Graham has also secured a place on National Highways’ £968m Legacy Concrete Roads Reconstruction Framework and expanded its work in the Republic of Ireland through the BusConnects Core Bus Corridor scheme in Dublin.
By promoting from within, Graham is keeping financial and operational continuity at the centre of its succession plan. McCormick moves into the chief executive role with long-term oversight of the company’s financial performance, risk position, and investment capacity, all of which are becoming more decisive as contracting markets remain cautious.
Main contractors are operating in a sector where turnover growth alone gives only a partial view of business health. Procurement periods remain stretched, clients are more alert to counterparty risk, and input costs continue to move unevenly across labour, materials, plant, and specialist subcontract packages. Contractors with cash, retained expertise, and disciplined project selection are better placed to manage delayed awards, design change, and pressure on working capital.

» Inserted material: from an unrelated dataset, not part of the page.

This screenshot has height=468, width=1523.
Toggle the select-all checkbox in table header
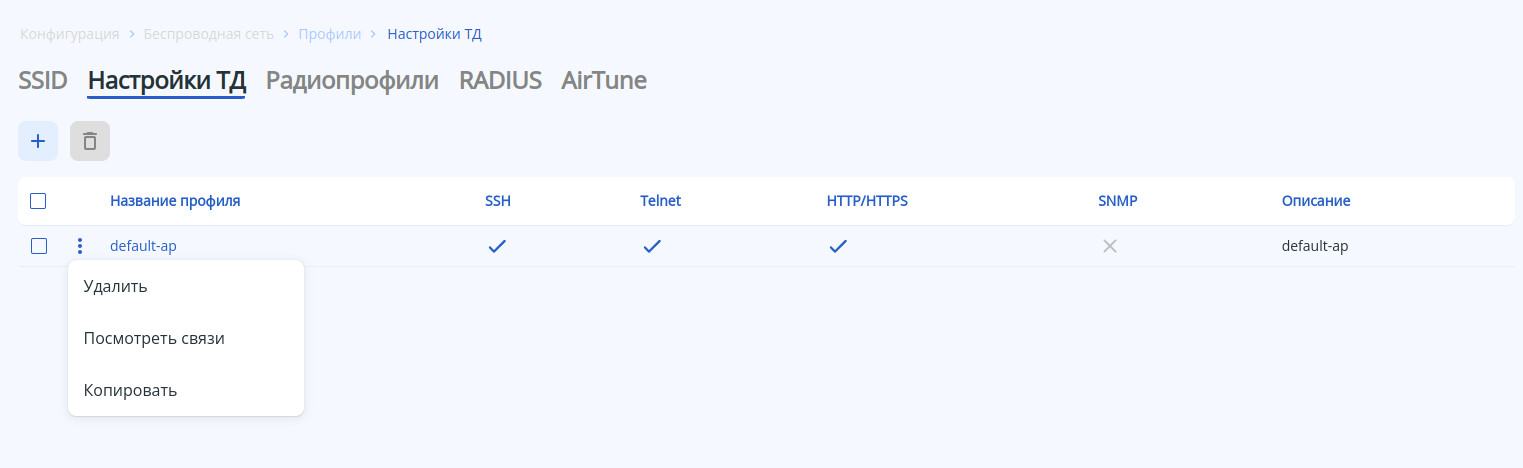pyautogui.click(x=38, y=201)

Graham’s recent workload also reflects where construction demand is concentrating. Education frameworks, healthcare programmes, highways renewals, student accommodation, transport infrastructure, and large mixed-use regeneration schemes continue to provide opportunity, but each brings a different risk profile. Frameworks can provide pipeline visibility, while major regeneration and infrastructure schemes require careful control of sequencing, utilities, inflation allowances, and specialist procurement.
The group’s cash position is therefore likely to be watched as closely as its revenue line. A £261m cash reserve gives management more room to fund working capital, support longer-duration projects, invest in systems and people, and maintain supplier confidence. In a market where several contractors have been caught between delayed receipts and rising supply chain pressure, liquidity is a practical advantage rather than a line buried in the accounts.
McCormick’s appointment also reflects the changing shape of contractor leadership. The chief executive role increasingly requires a detailed command of risk transfer, procurement structure, capital allocation, and project controls. Operational credibility remains essential, but the past few years have put financial grip at the centre of boardroom competence.
Graham enters that transition with scale, cash, and a broad order book. The next phase will depend on converting that pipeline into sustainable margin, rather than allowing growth to outrun commercial discipline. In the current market, selectivity may prove as valuable as expansion.